Suite à l’arrestation de la directrice financière de Huawei au Canada, la Chine a décidé de répliquer, annonçant à son tour les arrestations de plusieurs ressortissants canadiens sur son sol.En Chine, l’arrestation de Meng Wenzhou, la directrice financière de la marque de téléphonie mobile Huawei, ne passe toujours pas auprès des autorités. En effet, celle-ci a été stoppée à l’aéroport de Vancouver par les forces de l’ordre canadienne après que Washington ait officiellement demandé son arrestation puis son extradition.

Des arrestations en réponse à celle de Meng Wenzhou ?

La raison ? Meng Wenzhou est soupçonnée par les États-Unis d’avoir fait fi des sanctions américaines en continuant à commercer avec Téhéran. Aujourd’hui libérée sous caution, elle risque ainsi d’être jugée du côté des États-Unis.

Du côté chinois, cette arrestation est une nouvelle déclaration de guerre faite par les autorités américaines à leur encontre. Il faut dire que depuis quelques mois, tous les coups sont permis entre la Chine et les États-Unis qui sont englués dans ce qui s’apparente à une véritable guerre économique.

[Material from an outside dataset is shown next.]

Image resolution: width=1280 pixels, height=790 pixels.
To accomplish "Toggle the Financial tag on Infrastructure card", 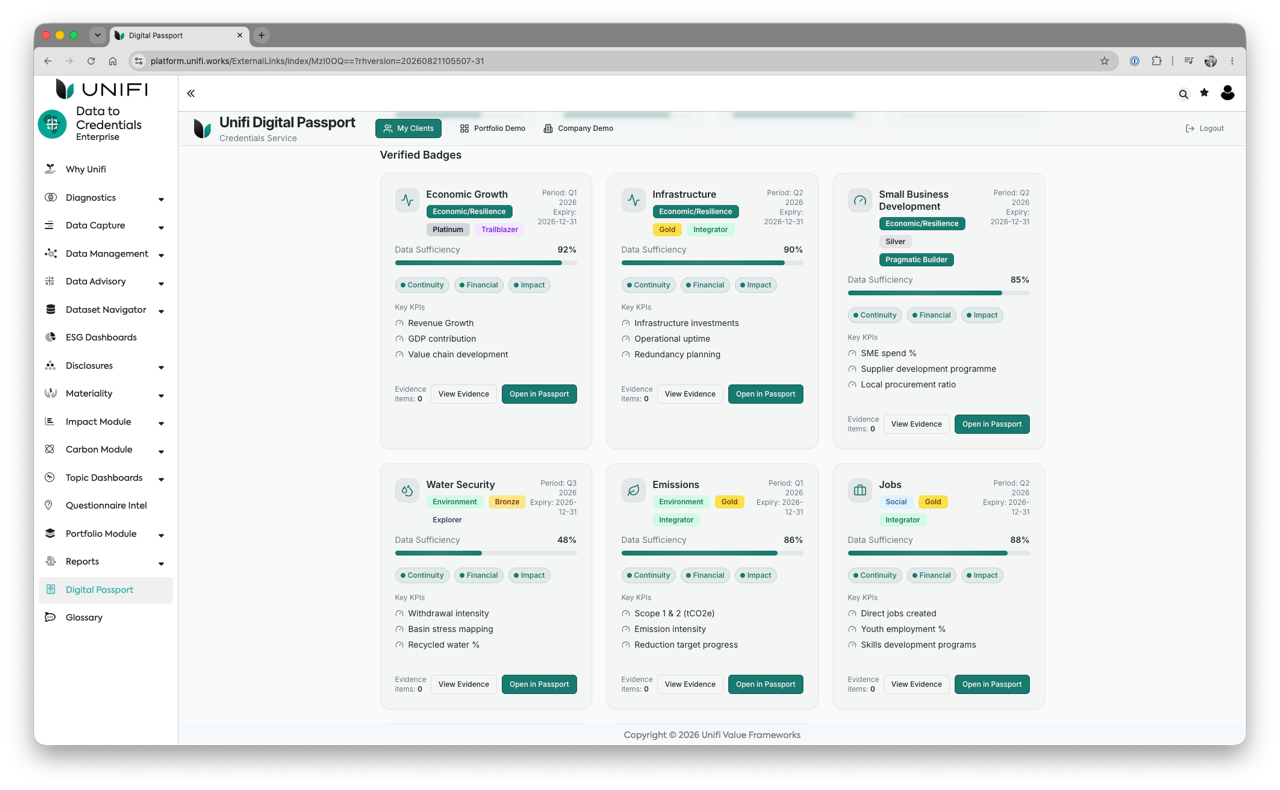I will [705, 285].
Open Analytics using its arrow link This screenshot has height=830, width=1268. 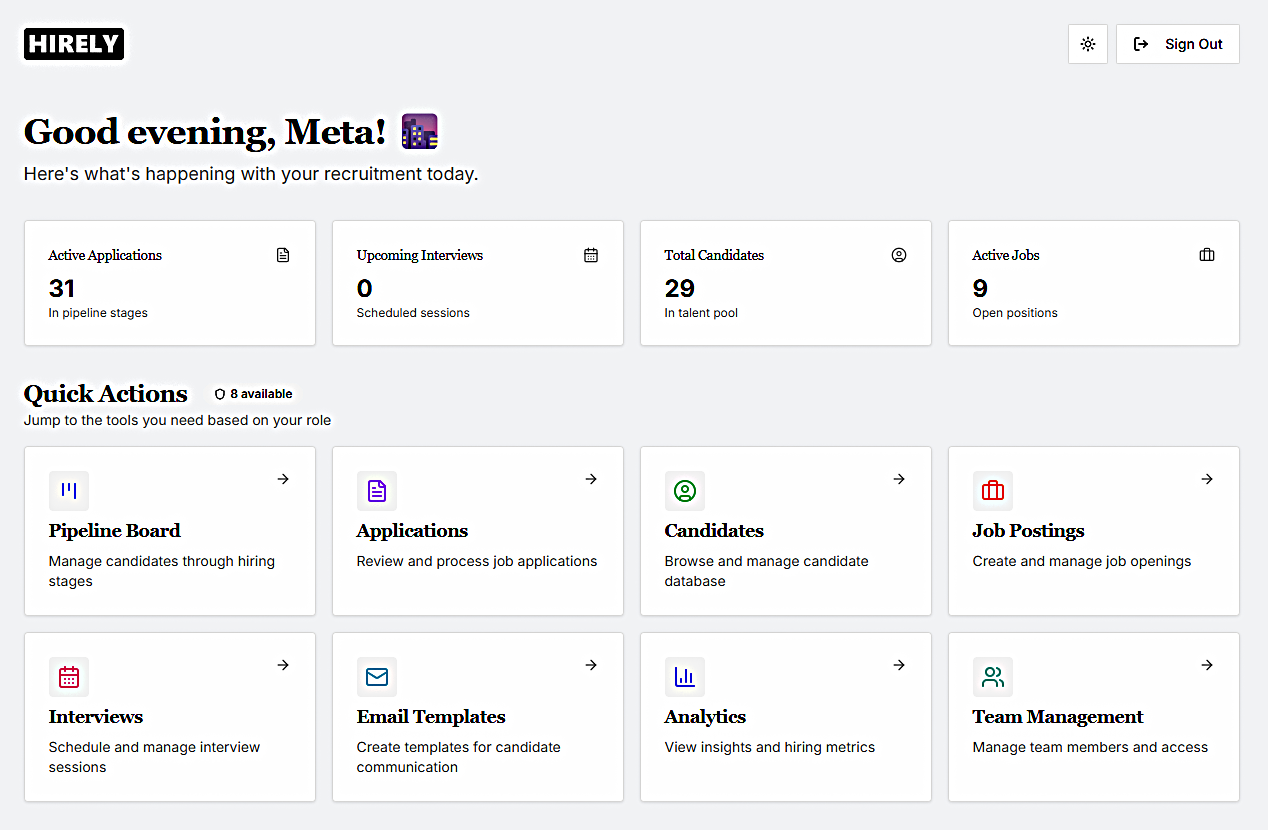(x=899, y=665)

Le Canada appelle à la retenue et au bon sens

Ne souhaitant pas se laisser faire, les hauts dignitaires de Pékin ont également décidé de sévir face au Canada, coupable selon eux d’avoir collaboré avec Washington. Résultat, 13 ressortissants canadiens ont récemment été arrêtés par les forces de l’ordre. 8 ont été remis en liberté depuis. Une information confirmée par Guillaume Bérubé, porte-parole du ministère des Affaires étrangères. Parmi les détenus figurent notamment l’ancien diplomate, Michael Kovrig, envoyé en Chine par l’organisme de réflexion, International Crisis Group, ainsi que le consultant Michael Spavor, fréquemment en liaison avec Pyongyang. Chrystia Freeland, la chef de la diplomatie canadienne, a pour sa part appelé Pékin à leur libération immédiate.

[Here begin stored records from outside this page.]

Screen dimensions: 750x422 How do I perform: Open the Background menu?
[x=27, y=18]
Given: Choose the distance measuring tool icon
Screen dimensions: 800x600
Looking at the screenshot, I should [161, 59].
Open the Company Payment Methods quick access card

Officiellement, les deux hommes ont été arrêtés après avoir été suspectés de mener des « activités menaçant directement la sécurité nationale ». Problème pour Ottawa, il n’en est rien puisque ces arrestations font simplement office de réponse. Aujourd’hui, il y aurait en tout et pour tout pas moins de 200 Canadiens qui auraient des démêlés avec la justice chinoise. Un chiffre « stable » selon le ministère des Affaires étrangères qui n’a pas connu hausse sensible suite à l’éclatement de cette affaire. À titre de comparaison, 900 Canadiens sont actuellement aux prises avec la justice américaine.